Need some shark fins in the water awaiting the plunge.
They mean pineapple pizza sucks. Next question.
Just saying, but hyborian waters may well hold older and nastier things than sharks…
release the Kraken!?
or… you’ll go classic Lovecraft?
Wait I figured it out!
The release date is the 24th of April, 2064!
What about the other 6s?
I think it is 6th of June in the year 24,464.

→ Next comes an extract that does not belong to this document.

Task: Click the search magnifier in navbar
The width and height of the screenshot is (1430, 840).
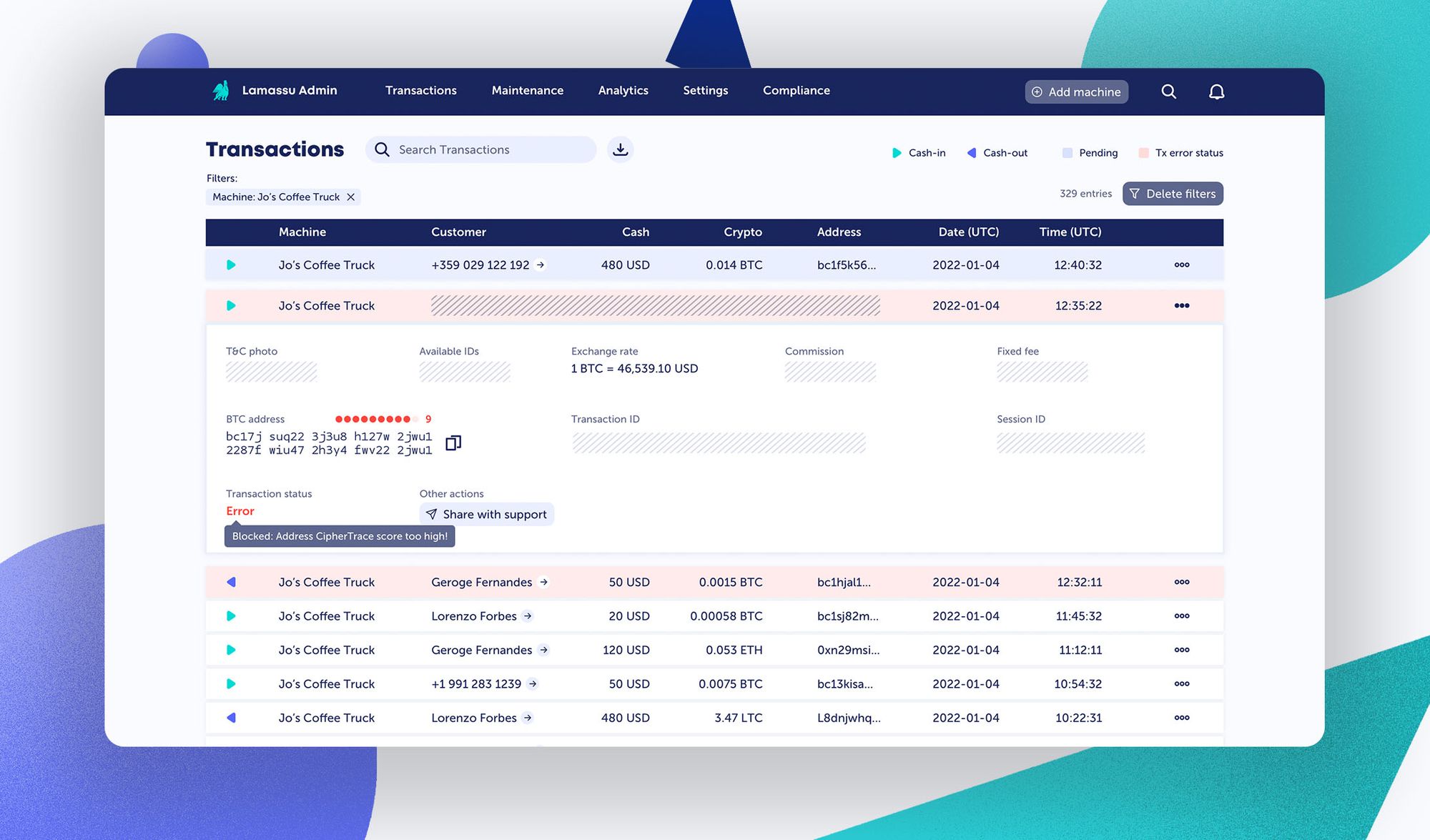Action: [1168, 92]
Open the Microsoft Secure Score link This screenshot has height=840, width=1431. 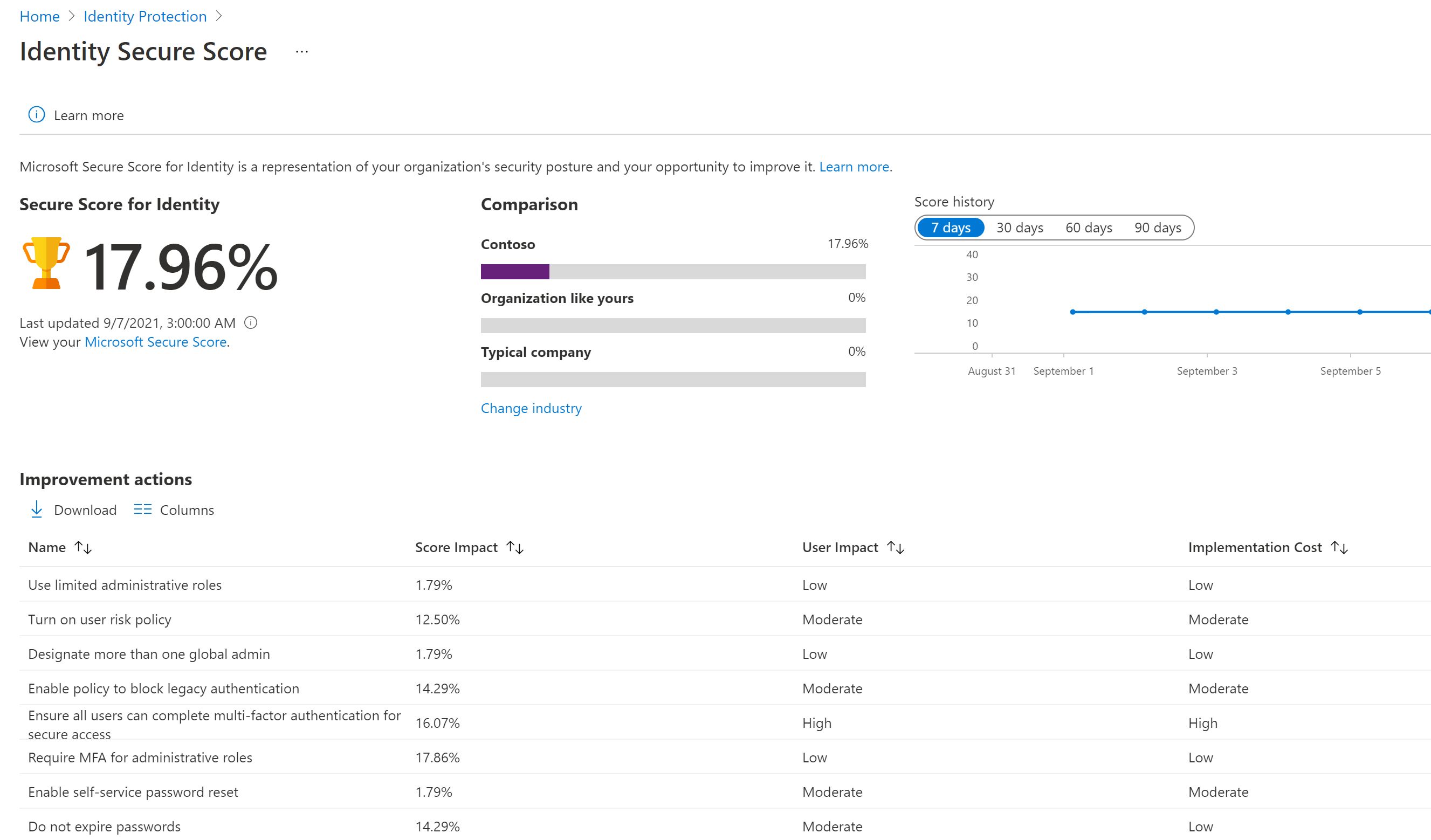pos(155,342)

I’m sure our great-great-great-great-great-great-great-great-great-great-great-great-great-great-great-great-great-great-great-great-great-great-great-great-great-great-great-great-great-great-great-great-great-great-great-great-great-great-great-great-great-great-great-great-great-great-great-great-great-great-great-great-great-great-great-great-great-great-great-great-great-great-great-great-great-great-great-great-great-great-great-great-great-great-great-great-great-great-great-great-great-great-great-great-great-great-great-great-great-great-great-great-great-great-great-great-great-great-great-great-great-great-great-great-great-great-great-great-great-great-great-great-great-great-grandkids are gonna love it.
Yarr … the only booty in sight.
Arrr! I think I see m’new britches on th’ horizon. Lay off the grog and pick up yer paddle, chumbucket.
A pirate walked into a bar.
He had a wooden leg, an eye patch and a hook for a hand. The bartender was curious.
“How did you get that wooden leg?” he asked.
The pirate took a swig of ale. “'Twas a terrible sea battle. I stood bravely, directly facing 12 ballistae. All they managed to hit was my leg.”
The bartender said “What about your hook?”
The pirate took another long swig. “Arrrr, twas the day the Aquilonian navy caught me. They tied me to the mast, I escaped by gnawing my own hand off.”
The bartender was growing sceptical.
“And how did you get that eyepatch?”
The pirate took another swig. “Twas a mutiny. Me own crew left me marrooned on a desert island. But I had no fear. I lay down on the sand to wait to be rescued. As i looked up, a seagull flew over and pooped in me eye.”
The bartender said “That’s ridiculous, no one loses an eye from bird muck.”
The pirate finished his ale in one gulp, and grimaced.
“Twas the first day with the hook.”
@Ignasi the wait is driving me nuts!
…with a ship’s wheel sticking out of the front of his trousers.
The bartender asked, “Not that I can see how anyone could fail to notice, but did you know you have a big wheel sticking out of your pants?”